The contract is approved based solely on the answers you provide on a medical questionnaire. Most of the questionnaires are with closed-ended questions (YES/NO questions) and approval/decline decision is issued immediately. These contracts are generally more expensive than the traditional fully underwritten contracts. Some of guaranteed issue contracts come with a higher number of exclusions and limitations.

The most important obligation of the agent/broker is to help you estimate your insurance needs and advise you and inform you on the suitable to your needs insurance solutions.

A typical insurance contract would be anywhere from 30 to 120 pages long. It is a complicated contractual relationship governed by the regulating law, by the contract clauses and by the specific administrative rules of the insurance company.  That is why the insurance industry regulating bodies in Canada require the involvement of a licensed professional in the sales and servicing process.


Life insurance is a long-term contract.

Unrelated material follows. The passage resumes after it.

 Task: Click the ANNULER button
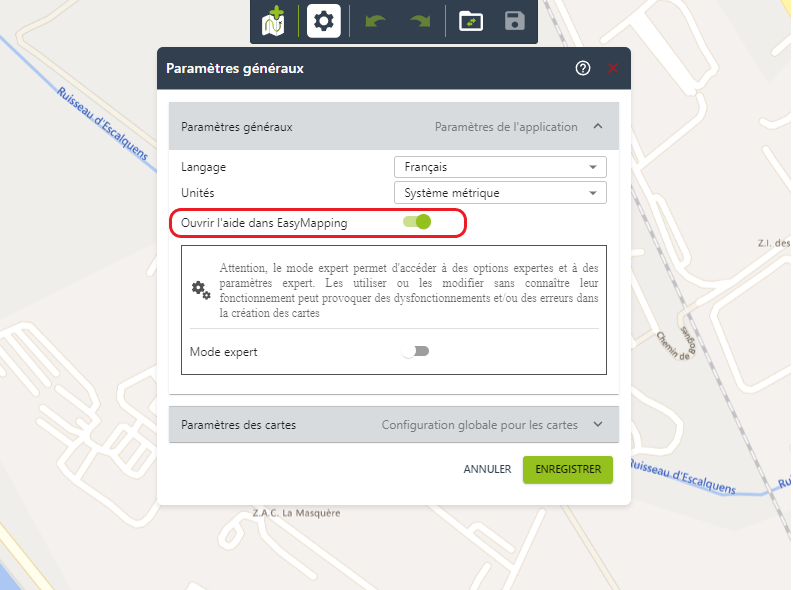487,469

Mistakes, made in the process of selecting and acquiring the right coverage can be very costly and are usually detected years after the purchase. That is why choosing a trustworthy and knowledgeable insurance specialist as a servicing advisor is crucial for the financial security of your family/business.

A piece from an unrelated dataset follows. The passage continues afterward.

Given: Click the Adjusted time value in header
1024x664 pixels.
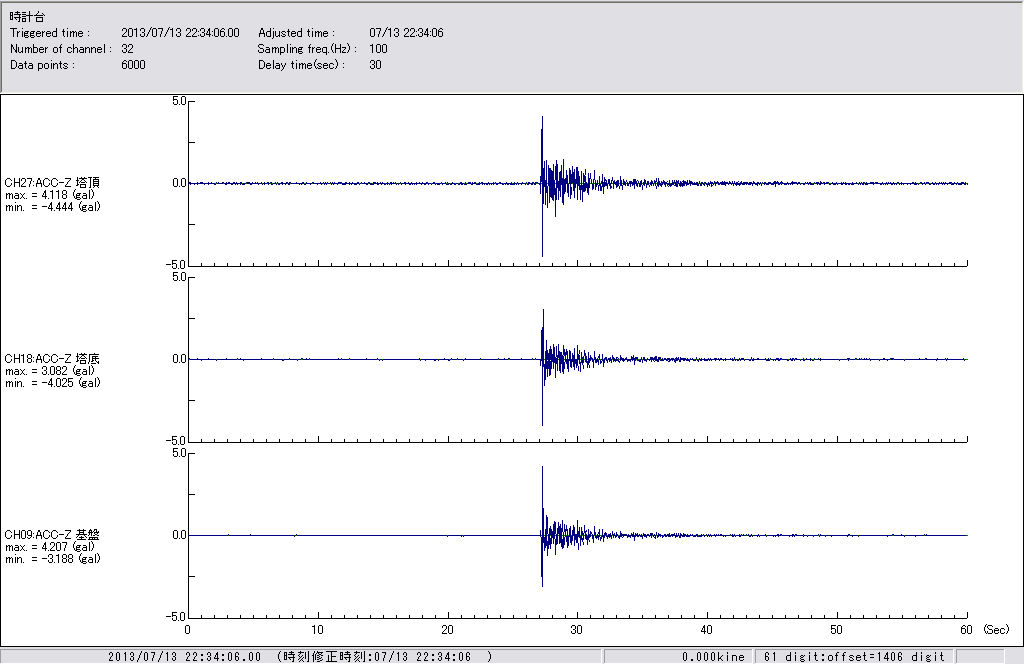Looking at the screenshot, I should (406, 33).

When deciding on who to work with, ask these questions:

  1. Do you feel you can trust him/her?
  2. Does he/she understand your needs and concerns? Is he/she a good listener?
  3. Has he/she asked you to go through a detailed needs analysis covering life, disability and critical illness insurance?
  4. Is he/she knowledgeable?
  5. Does he/she offer alternative solutions and explains them well?
  6. Does he/she represent multiple companies?
  7. Has he/she properly disclosed any conflicts of interests and how he/she is paid?
Insurance is about having your family properly protected. When you take insurance with your mortgage, you have to consider a few advantages the personal life insurance has over the mortgage insurance plan with the bank:

  • The personal life insurance is a guaranteed product. The insurance company cannot modify the coverage and the price;
  • The personal life contract pays directly to your family. The mortgage insurance pays to the bank;
  • The personal life insurance is not affected when you change mortgage providers. If you are insured with a mortgage insurance, it would be negotiated every time you change lenders;
  • The personal life insurance is usually for a longer term than the mortgage contract;
  • The personal insurance is with a fixed coverage amount, while the mortgage insurance plan is with a decreasing coverage amount equal to the outstanding mortgage balance;
  • The personal term life insurance is renewable (you can keep it for a subsequent term) and it is also convertible to a longer term or to a permanent insurance contract. The mortgage insurance cannot be modified;
  • The personal term life insurance in many cases would be more affordable than the mortgage life insurance.